CVE-2021-24878: 
WordPress vulnerability analysis and mitigation

The SupportCandy WordPress plugin before version 2.2.7 contains a Reflected Cross-Site Scripting (XSS) vulnerability identified as CVE-2021-24878. The vulnerability was discovered by researcher apple502j and was publicly disclosed on January 5, 2022. This security issue affects websites using the SupportCandy plugin for WordPress, which is a helpdesk and customer support ticket system (WPScan).

The vulnerability stems from improper sanitization and escaping of query string parameters in pages containing the [wpsc_create_ticket] shortcode embed. The issue has been assigned a CVSS score of 6.1 (medium severity) and is classified under CWE-79, which pertains to Cross-Site Scripting vulnerabilities. A proof of concept demonstrates that the vulnerability can be exploited by manipulating the query string parameters in the ticket-creation page URL (WPScan).

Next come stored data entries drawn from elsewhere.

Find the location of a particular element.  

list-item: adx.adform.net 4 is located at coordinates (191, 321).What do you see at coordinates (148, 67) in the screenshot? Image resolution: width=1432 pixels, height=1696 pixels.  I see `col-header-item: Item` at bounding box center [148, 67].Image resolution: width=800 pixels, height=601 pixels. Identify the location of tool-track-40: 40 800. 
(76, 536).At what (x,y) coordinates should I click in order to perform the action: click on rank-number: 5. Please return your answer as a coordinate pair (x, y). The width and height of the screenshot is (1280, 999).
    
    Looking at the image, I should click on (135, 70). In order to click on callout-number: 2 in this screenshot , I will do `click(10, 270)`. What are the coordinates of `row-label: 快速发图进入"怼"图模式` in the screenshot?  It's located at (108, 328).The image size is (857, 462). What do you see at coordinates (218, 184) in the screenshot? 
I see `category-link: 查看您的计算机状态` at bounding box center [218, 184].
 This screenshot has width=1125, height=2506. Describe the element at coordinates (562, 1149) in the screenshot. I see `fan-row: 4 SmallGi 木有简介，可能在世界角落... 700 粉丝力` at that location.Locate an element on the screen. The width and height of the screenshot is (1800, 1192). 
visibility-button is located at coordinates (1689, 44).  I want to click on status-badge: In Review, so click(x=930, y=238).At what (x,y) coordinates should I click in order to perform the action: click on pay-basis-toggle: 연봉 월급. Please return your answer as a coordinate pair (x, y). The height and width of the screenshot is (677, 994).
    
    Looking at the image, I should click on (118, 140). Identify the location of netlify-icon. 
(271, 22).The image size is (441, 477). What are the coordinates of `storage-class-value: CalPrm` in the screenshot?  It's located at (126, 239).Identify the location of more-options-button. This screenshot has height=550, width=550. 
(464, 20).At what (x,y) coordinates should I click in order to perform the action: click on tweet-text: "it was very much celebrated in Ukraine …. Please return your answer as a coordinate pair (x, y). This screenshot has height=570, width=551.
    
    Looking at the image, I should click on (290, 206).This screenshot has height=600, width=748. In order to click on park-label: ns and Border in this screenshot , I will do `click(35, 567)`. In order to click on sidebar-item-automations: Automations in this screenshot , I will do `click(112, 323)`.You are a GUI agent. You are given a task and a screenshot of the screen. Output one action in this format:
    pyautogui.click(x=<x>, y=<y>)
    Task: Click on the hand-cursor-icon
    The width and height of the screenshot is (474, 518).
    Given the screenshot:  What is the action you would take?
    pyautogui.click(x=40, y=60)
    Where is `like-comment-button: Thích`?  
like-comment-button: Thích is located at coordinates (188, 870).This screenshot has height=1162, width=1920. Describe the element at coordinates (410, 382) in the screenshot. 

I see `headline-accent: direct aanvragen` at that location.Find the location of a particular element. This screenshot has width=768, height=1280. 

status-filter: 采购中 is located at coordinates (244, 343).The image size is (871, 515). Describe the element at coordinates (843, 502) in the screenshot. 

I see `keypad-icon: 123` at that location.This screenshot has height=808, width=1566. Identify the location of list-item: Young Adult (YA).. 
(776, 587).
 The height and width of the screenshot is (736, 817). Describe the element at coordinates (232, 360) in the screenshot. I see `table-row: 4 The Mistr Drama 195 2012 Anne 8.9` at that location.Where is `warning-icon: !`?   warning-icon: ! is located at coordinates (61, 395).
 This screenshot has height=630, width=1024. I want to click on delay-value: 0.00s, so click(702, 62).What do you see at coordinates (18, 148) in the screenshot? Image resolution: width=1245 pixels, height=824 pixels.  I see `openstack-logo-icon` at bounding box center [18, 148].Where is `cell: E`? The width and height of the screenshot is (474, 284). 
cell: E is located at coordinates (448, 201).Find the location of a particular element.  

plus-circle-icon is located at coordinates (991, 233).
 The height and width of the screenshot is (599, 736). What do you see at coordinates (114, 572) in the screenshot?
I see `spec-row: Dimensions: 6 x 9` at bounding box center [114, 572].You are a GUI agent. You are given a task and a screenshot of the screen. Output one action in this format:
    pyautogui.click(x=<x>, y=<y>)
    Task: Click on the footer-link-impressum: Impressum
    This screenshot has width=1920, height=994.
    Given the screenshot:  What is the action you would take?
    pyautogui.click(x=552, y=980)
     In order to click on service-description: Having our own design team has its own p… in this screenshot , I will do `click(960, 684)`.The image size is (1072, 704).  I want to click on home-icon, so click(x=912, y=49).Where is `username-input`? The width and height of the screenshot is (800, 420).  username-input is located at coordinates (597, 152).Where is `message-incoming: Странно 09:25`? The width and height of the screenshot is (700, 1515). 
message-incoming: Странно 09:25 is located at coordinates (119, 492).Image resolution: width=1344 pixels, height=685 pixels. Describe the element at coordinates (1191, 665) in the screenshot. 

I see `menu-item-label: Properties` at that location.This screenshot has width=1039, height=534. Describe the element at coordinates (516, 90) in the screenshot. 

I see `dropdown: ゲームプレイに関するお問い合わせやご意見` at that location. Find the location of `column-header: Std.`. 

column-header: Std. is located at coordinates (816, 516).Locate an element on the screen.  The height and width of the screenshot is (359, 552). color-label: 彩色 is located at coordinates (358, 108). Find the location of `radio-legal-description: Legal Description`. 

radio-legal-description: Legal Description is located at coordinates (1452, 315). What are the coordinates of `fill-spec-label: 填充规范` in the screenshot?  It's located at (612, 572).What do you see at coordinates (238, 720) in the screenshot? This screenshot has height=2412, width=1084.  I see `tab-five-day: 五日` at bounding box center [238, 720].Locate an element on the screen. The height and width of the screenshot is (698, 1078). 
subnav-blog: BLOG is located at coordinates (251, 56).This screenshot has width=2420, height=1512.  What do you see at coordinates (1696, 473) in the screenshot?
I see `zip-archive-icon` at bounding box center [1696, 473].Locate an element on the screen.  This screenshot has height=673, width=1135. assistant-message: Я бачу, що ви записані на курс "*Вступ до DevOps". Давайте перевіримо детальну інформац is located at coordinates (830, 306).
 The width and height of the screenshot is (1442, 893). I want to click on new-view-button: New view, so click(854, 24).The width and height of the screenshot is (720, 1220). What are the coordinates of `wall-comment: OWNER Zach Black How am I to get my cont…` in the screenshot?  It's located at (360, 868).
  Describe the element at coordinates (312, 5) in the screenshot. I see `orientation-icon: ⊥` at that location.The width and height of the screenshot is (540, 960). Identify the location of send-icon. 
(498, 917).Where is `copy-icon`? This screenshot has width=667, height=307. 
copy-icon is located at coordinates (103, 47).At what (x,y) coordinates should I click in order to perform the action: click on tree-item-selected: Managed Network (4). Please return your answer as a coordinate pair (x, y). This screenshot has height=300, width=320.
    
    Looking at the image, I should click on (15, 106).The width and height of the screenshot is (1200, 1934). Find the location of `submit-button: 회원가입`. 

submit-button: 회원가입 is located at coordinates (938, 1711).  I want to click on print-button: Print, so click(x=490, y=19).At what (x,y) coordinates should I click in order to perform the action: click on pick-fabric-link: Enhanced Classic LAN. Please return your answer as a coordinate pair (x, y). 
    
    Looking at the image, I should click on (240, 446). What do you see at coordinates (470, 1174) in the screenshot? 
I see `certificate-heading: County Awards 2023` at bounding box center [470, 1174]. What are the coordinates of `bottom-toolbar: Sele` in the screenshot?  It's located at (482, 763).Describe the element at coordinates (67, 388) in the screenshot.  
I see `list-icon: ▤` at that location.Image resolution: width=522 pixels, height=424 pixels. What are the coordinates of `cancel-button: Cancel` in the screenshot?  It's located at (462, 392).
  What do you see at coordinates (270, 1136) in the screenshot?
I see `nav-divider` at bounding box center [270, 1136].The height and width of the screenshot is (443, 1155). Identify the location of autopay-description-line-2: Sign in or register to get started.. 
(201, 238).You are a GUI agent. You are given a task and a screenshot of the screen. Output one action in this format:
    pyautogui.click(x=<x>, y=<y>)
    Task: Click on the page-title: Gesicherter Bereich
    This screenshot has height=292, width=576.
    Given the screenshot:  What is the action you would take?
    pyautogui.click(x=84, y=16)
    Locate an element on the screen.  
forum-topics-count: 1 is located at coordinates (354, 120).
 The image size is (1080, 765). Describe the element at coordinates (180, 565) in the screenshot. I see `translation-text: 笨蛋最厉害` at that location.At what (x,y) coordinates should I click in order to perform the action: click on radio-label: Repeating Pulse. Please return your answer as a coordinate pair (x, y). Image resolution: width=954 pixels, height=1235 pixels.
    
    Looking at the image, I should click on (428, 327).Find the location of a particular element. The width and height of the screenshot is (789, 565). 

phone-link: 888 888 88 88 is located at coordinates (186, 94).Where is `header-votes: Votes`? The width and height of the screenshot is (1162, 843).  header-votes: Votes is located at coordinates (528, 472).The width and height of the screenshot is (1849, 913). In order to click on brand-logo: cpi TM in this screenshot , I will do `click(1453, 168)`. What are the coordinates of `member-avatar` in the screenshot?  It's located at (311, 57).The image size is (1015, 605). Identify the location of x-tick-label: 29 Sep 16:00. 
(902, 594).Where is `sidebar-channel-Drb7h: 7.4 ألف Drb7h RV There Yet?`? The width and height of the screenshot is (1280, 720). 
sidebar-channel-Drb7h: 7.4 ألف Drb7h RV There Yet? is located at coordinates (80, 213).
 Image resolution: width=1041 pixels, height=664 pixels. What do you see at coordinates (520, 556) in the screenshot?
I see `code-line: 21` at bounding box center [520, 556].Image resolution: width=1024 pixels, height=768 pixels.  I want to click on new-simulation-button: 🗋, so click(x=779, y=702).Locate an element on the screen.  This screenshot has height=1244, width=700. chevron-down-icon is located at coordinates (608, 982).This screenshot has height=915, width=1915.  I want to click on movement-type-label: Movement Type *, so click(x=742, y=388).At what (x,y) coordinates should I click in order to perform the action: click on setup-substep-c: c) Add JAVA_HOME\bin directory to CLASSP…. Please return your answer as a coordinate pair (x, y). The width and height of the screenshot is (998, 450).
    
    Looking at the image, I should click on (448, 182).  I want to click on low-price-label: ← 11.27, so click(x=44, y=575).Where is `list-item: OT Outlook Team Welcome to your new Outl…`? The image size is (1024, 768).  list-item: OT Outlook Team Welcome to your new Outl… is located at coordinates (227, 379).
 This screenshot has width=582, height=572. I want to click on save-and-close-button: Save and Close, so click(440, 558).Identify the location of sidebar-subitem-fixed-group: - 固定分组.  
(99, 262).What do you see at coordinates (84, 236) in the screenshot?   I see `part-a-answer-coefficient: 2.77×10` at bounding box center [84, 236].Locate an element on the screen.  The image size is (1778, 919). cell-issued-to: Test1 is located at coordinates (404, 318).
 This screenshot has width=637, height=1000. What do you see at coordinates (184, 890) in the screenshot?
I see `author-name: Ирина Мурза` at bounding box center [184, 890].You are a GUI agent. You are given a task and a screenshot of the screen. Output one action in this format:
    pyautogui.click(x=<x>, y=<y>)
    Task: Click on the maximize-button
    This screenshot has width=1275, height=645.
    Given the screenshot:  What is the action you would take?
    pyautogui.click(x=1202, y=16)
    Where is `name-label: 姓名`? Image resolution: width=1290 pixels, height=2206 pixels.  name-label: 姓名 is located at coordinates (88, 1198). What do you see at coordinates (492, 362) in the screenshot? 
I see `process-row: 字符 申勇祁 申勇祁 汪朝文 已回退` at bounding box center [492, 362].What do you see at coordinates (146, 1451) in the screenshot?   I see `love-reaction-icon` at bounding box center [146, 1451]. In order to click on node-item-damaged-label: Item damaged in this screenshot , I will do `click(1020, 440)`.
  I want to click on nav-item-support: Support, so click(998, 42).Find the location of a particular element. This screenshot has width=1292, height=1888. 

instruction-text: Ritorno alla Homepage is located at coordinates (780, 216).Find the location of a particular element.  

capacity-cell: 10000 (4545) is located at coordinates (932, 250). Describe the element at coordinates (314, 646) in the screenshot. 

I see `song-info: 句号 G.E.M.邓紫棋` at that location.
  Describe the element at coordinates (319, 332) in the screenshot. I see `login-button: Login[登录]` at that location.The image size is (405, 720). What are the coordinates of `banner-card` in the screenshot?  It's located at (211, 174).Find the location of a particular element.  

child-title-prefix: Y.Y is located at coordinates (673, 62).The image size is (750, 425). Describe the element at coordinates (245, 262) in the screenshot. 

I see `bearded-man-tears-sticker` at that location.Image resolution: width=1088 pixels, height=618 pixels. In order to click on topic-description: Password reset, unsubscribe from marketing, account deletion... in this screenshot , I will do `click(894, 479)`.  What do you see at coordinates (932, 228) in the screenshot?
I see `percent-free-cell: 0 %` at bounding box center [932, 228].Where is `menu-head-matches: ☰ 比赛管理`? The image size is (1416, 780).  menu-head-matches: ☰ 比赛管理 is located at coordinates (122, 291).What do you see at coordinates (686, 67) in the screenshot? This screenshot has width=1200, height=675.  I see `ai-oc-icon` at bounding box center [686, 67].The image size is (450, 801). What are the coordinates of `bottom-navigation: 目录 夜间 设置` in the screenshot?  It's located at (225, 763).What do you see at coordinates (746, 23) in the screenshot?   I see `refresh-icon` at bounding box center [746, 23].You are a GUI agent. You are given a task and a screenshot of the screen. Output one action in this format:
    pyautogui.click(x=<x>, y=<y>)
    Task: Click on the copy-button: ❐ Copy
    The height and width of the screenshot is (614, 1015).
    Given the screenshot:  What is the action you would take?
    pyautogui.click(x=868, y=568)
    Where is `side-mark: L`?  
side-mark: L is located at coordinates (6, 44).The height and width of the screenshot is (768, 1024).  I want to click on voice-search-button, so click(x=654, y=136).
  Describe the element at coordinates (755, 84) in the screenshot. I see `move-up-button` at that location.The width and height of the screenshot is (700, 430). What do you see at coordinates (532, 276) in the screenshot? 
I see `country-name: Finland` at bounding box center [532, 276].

When exploited, this vulnerability allows attackers to inject malicious client-side scripts into pages containing the ticket creation shortcode. This could potentially lead to theft of sensitive information, session hijacking, or other malicious actions performed in the context of the user's browser (WPScan).

The vulnerability has been fixed in version 2.2.7 of the SupportCandy plugin. Website administrators are advised to update to this version or later to mitigate the security risk (WPScan).